The Education of an Idealist: A Memoir

Image of The Education of an Idealist: A Memoir
Author(s): 
Release Date: 
September 10, 2019
Publisher/Imprint: 
Dey Street Books
Pages: 
592
Reviewed by: 

“this is a good read for any empathetic, intellectually alive reader wondering about the world and the meaning of life.”

This is an amazing tale—a veritable profile of courage plus persistence. An immigrant from Ireland, haunted by her affectionate ties to an alcoholic father left behind, becomes a friend and counselor to Senator Barack Obama and then President Obama’s ambassador to the United Nations. 

In her thirties she finally links up with and marries a kindred soul (one quite different from her Guinness-fed father) and bears  him two children. After Obama leaves the White House, she writes Education of an Idealist as a professor at the Harvard Law School and Harvard’s Kennedy School of Government, where she teaches about her life-long concerns with human rights.

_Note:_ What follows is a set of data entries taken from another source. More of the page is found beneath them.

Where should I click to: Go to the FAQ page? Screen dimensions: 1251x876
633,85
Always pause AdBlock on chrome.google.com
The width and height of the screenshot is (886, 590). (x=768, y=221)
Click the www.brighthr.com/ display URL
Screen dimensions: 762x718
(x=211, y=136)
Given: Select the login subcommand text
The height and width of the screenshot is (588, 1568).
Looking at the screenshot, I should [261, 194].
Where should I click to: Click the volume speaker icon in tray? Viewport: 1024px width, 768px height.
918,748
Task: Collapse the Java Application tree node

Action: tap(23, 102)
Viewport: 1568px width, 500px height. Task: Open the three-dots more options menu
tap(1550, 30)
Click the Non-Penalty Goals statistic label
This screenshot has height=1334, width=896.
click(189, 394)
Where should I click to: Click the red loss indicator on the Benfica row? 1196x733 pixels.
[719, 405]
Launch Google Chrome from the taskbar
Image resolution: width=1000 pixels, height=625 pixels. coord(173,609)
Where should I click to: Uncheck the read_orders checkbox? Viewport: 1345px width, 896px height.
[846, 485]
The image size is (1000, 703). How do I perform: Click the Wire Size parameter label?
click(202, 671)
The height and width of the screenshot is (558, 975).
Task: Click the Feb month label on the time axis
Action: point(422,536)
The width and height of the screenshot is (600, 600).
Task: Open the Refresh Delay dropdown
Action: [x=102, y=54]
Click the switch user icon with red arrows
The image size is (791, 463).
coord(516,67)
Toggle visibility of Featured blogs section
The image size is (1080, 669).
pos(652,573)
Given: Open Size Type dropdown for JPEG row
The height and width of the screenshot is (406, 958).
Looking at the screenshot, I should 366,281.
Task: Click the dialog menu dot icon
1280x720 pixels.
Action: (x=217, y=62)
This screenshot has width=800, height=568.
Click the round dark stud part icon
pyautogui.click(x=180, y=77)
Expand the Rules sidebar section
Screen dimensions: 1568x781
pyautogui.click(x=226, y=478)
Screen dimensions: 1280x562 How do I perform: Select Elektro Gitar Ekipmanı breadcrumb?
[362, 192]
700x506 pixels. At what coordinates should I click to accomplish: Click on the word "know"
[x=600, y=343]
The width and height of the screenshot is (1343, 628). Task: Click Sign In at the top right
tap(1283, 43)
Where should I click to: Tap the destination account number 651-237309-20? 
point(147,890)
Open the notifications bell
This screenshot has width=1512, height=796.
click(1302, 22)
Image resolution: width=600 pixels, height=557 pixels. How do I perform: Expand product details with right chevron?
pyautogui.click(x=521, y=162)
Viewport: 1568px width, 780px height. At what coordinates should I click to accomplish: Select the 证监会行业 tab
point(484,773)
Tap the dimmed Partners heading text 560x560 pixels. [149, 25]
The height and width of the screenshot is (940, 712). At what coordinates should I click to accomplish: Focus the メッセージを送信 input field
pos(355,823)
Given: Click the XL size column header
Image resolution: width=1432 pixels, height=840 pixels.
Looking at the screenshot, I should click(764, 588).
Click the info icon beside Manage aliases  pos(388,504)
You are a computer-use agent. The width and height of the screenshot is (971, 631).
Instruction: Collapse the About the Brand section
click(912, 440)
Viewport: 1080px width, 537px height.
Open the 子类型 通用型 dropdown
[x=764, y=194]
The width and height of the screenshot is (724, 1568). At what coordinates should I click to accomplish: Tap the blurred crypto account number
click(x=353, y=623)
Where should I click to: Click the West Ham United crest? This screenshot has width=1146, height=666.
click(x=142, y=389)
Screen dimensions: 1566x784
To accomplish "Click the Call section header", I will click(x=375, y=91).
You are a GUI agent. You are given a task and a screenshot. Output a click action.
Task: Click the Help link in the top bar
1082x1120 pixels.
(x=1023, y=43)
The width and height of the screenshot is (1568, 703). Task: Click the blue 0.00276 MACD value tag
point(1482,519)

The book educates the reader about multiple crises in world affairs and how an idealist comes to think about and deal with them—first as a journalist and academic and then as a practitioner enmeshed in the complexities of Washington and UN realities.

Power has written and co-edited several books, but she won the Pulitzer Prize in 2003 for her A Problem from Hell: America in the Age of Genocide. A chapter in this book details the hard work and difficulties that preceded its publication. Having learned about genocide close up in Bosnia as a journalist, while still a  student at Harvard Law School, she went on to research U.S. government responses to the Armenian and other genocides. The usual reaction: “Very nasty but better not to get involved.” She wonders why American leaders often vow "never again" but usually do nothing to stop or even condemn genocide.

When Power learned in 1994 about ethnic massacres in Rwanda, she labored for five years to produce a book that analyzed genocides not just in Bosnia and Rwanda but also in Cambodia, Iraq, and Kosovo. She examined and uncovered official documents and interviewed hundreds of victims and knowledgeable observers. An editor at Random House encouraged this work, but by the time the  600-plus-page manuscript was drafted, he had left. Despite the efforts of an able agent, many other publishers also rejected the project. Thanks to the owner of The New Republic, A Problem from Hell was published and then won the Pulitzer for nonfiction.

Early in Education of an Idealist we find Samantha in Ireland, starting at age five,  sitting in the basement of her father’s favorite pub, Hartigan’s,  coloring pictures or reading detective stories and getting accustomed to chatting with a variety of unusual personalities who pass by—all good training for a future journalist and historian.

Some 30 years later she and her husband, Cass Sunstein, return to the same pub and ask a bar attendant if she remembers Jim Power (her long deceased father). “Hello, Samantha,” the woman replies—remembering the child’s name from a distant past (perhaps buttressed by media coverage of Power’s latest book).   “Why did he die?” Samantha asks. “Because you left,” was her answer. 

Besides what this book reveals about Samantha and her family, the book includes many passages where Barack Obama, even while concerned with his presidency, goes out of his way to telephone or email Samantha when he knows she is in distress. These episodes convey another aspect of a man often portrayed as brilliant but cold.

Who may (or should) be interested in this book?

1. Idealists who wish to persevere even when practical people say such struggles are naïve and futile.

2. Realists who underestimate the influence the potential influence of ideals and values in world affairs and in one’s daily life.

3. Anyone caught in a bureaucracy (as in the White House) where new ideas conflict with familiar patterns and may challenge existing authority and provoke jealousy and backbiting.

4.  Writers and other artists facing one rejection after another.

5. Persons who enjoy a laugh and doing (or watching) sports even when dealing with physical pain and fatigue as they wrestle with professional disappointments and evil in the world.

6.  Family members of addicts who love and want to help them but who seek also to lead their own lives.

7.  Feminists who confront glass ceilings established and maintained by a male-dominated society.

 8.  Parents who love and cherish their children and interact with them in the midst of busy professional lives.

9. All those facing family and other tragedies: "The people we love are the foundation for all else"—a lesson that came to the fore when Power’s husband suffered an accident.  

10. Readers who enjoy a good laugh from the funny happenings a good writer recounts as she narrates heavy-duty events.

In short, this is a good read for any empathetic, intellectually alive reader wondering about the world and the meaning of life.

Who knows what the future may bring? In September 2019 Power told CBS that President Donald Trump has threatened America's leadership in the world, and that it will be very hard for the nation to recover from his presidency. Asked in early October 2019 if she would consider running for Elizabeth Warren’s Senate seat if Warren became president, Power replied, “No, no. I don’t think it’s a good idea to rule anything out.” But the ex-diplomat and sports fan also told the Boston Globe, that she “wouldn’t rule out managing the Red Sox.”